## Problem statement
The exercise calls for the lines from the one containing "The width and" to the end of the data below to be output exactly, pictures excluded.

## Records from a dataset

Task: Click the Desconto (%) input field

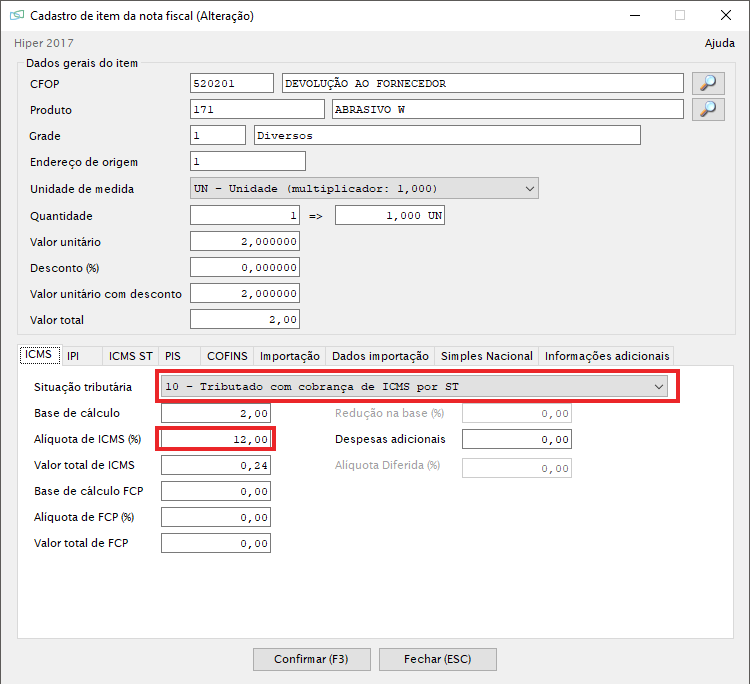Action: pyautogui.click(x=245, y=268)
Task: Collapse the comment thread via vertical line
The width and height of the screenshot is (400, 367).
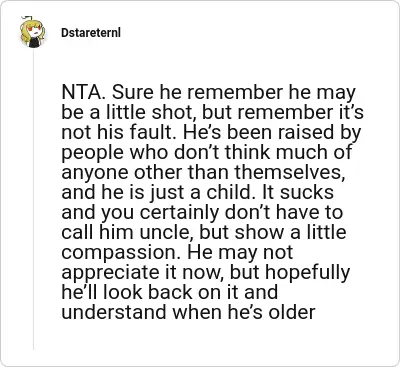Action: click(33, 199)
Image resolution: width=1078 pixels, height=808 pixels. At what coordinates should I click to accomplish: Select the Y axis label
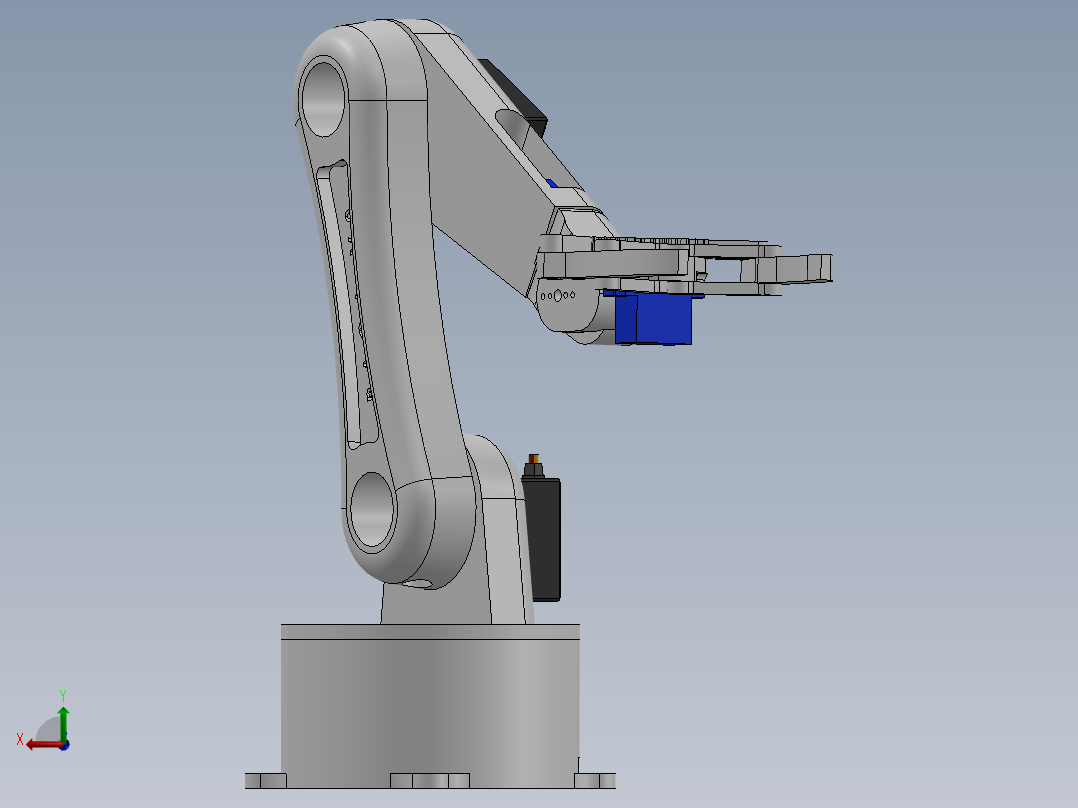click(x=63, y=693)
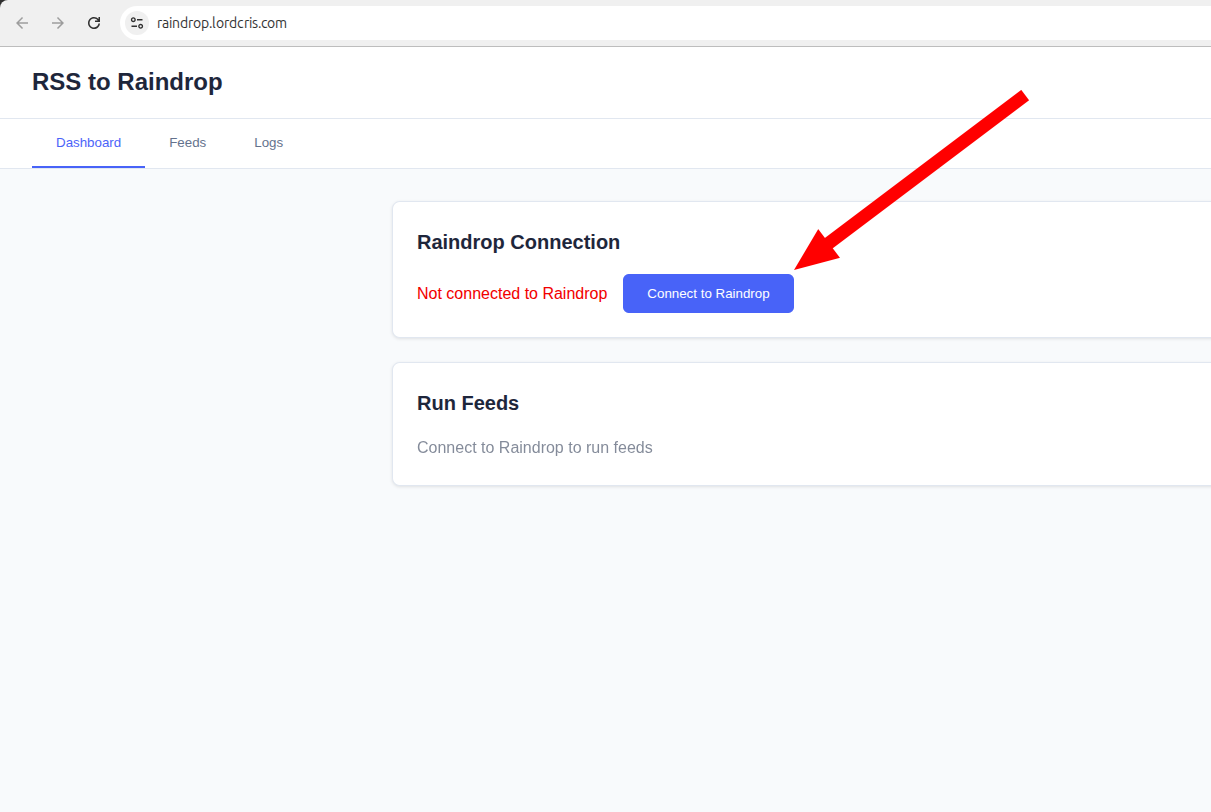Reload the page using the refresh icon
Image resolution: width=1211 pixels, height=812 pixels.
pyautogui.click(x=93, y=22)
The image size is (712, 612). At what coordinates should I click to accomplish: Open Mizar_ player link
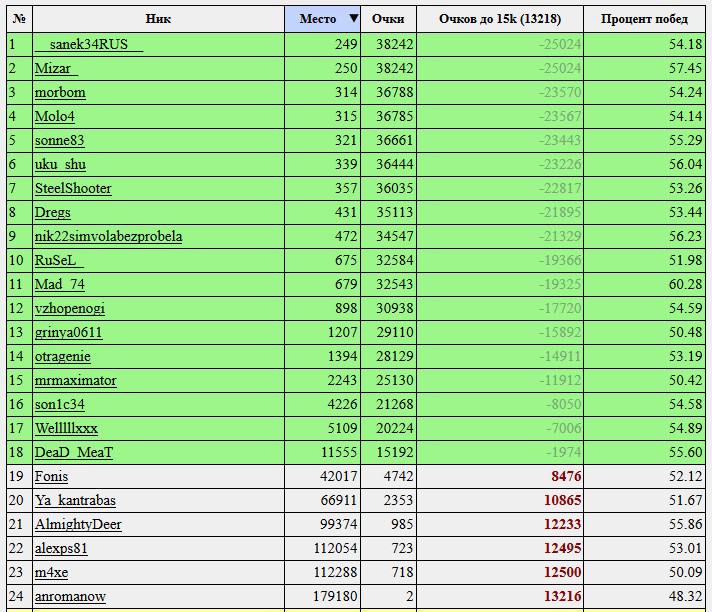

## Written response
The width and height of the screenshot is (400, 367).
Action: click(33, 199)
Image resolution: width=1078 pixels, height=808 pixels. At what coordinates should I click to accomplish: Select the Y axis label
click(x=63, y=693)
Reload the page using the refresh icon
Image resolution: width=1211 pixels, height=812 pixels.
pyautogui.click(x=93, y=22)
The image size is (712, 612). At what coordinates should I click to accomplish: Open Mizar_ player link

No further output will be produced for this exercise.